When was the last time "nice" was the dominant trend in pop culture? Maybe when I was a kid, in the '50s. Back then, the mainstream was bland, solemn, reassuring, and I was a part of it. I thought that "Father Knows Best" was a documentary — that its ethos of domestic civility was the overwhelming norm. But I was also exposed to, and invigorated by, lots of what would now be called "transgressive art" — popular works that exceeded or demolished the official standards of probity. I attended horror movies, read vivid comic books, gorged on a diet of rock 'n roll. (And what was the most extreme TV genre of the decade? Wrestling.) Somehow I survived; miraculously, so did my parents, nice conservative Catholics who monitored but chose not to restrict a boy's outlaw tastes.

There were a few differences between then and now. One was that the culture of vulgarity was still a minority one. Another difference was that the content of '50s anti-art, however loud or lurid, was harmless. (OK, except for comics like EC's "Vault of Horror," with its ripely illustrated cautionary tales of deceit and dismemberment.) And a third was, well, me: a kid who was as naive as he was curious. When Little Richard wailed, "I saw Uncle John with bald-head Sally/ He saw Aunt Mary comin' and he ducked back in the alley," I'm not sure I knew he was singing of an adulterous quickie; and if I did, I'm not sure I thought it had anything to do with my uneventful young life. I did know enough, however, to understand that I didn't have to emulate the behavior I heard or saw in popular culture.

How was each aspect of pop culture marketed in the '50s? Usually, through its own medium. Kids learned about new things where they found the old things. They sampled comic books at the magazine rack in the local pharmacy (a word, and an institution, that vanished long ago); they heard music on the radio or at the record store; they saw previews of coming attractions at the movie theater. Newspapers ran movie ads, but TV networks didn't.

For me, the infallible guide to transgressive art was the Legion of Decency list posted in our local church. The Legion was a Catholic organization that rated movies for content and tone, from "A" for unobjectionable (good) to "C" for condemned (eeeeevil). For me, the "C" rating was a movie's most persuasive marketing tool. After Mass each Sunday I would check out the list, and I can say without irony that it stoked my teenage interest in foreign films, from Ingmar Bergman's "Sawdust and Tinsel" (known in the U.S. as "The Naked Night") to Luis Buuel's "Los Olvidados." I would sneak off to see dirty films and — the joke was on me — discover classics of the cinema.

Perhaps, five decades from now, we will look back at today's culture and see that it was classic. We will find Eminem's lyrics in college poetry texts, and museum exhibitions on The Art of Doom. But for now, and from this crabby perspective, it looks like junk. Junk passing as bold popular art.
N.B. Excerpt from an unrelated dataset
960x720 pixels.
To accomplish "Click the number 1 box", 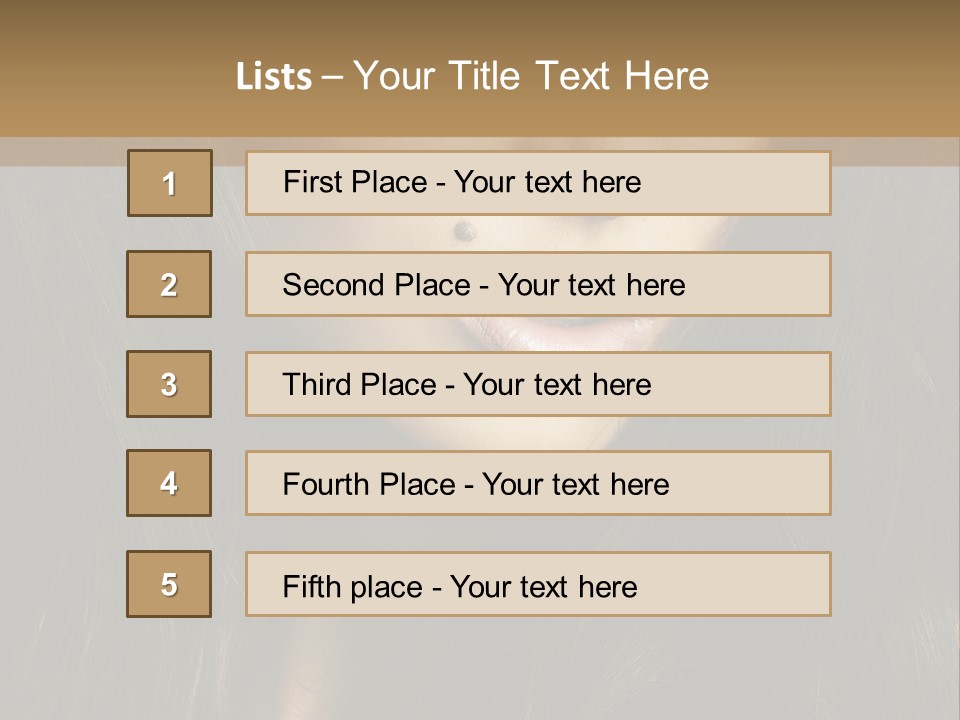I will (x=170, y=183).
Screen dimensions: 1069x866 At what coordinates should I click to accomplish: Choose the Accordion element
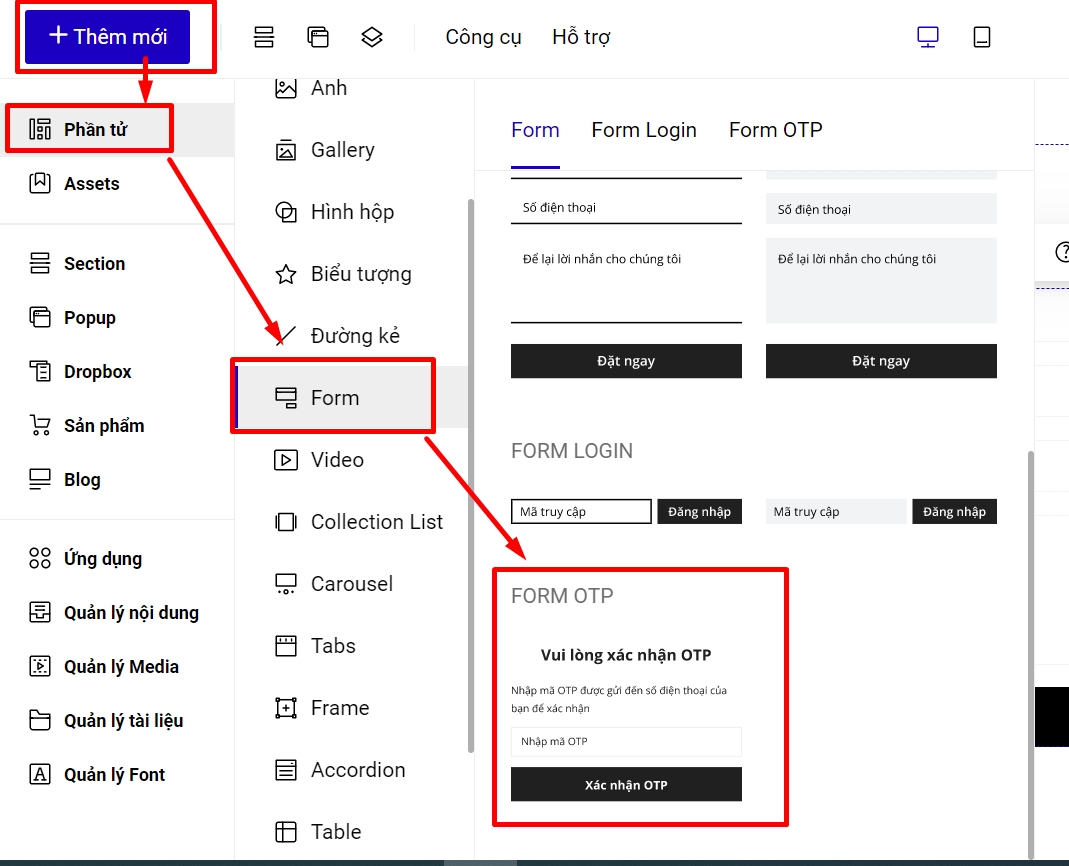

Violent entertainment, from WWF to Howard Stern to the sleazier rap music, is not adult. It is, essentially, infantile — the expression of a caterwauling baby whose main pleasures are breaking things and playing with his caca. And the child of the '50s that still lives inside me wonders whether I would have been as eager to devour the scraps of this culture as I was to consume the bounty of the one I grew up on.

Once upon a time, in the late '60s and early '70s, there was something that deserved the term adult entertainment. It delved responsibly into mature themes for a wide, grown-up audience. "Midnight Cowboy," which won the Oscar as best picture of 1969, was rated X; if you weren't at least 18, you couldn't see it. Same with such excellent films as "Medium Cool" and "The Devils." I don't remember mass complaints that kids couldn't see these movies. The idea then was that some things — intelligent films and, for that matter, the profits that came from them — were worth waiting for.

We now live in an age of instant gratification. The kids can't wait for their adrenaline fix, and the moguls can't wait to peddle it to them. What this gives us is violent entertainment for the young. What it deprives us of is mature entertainment for the mature.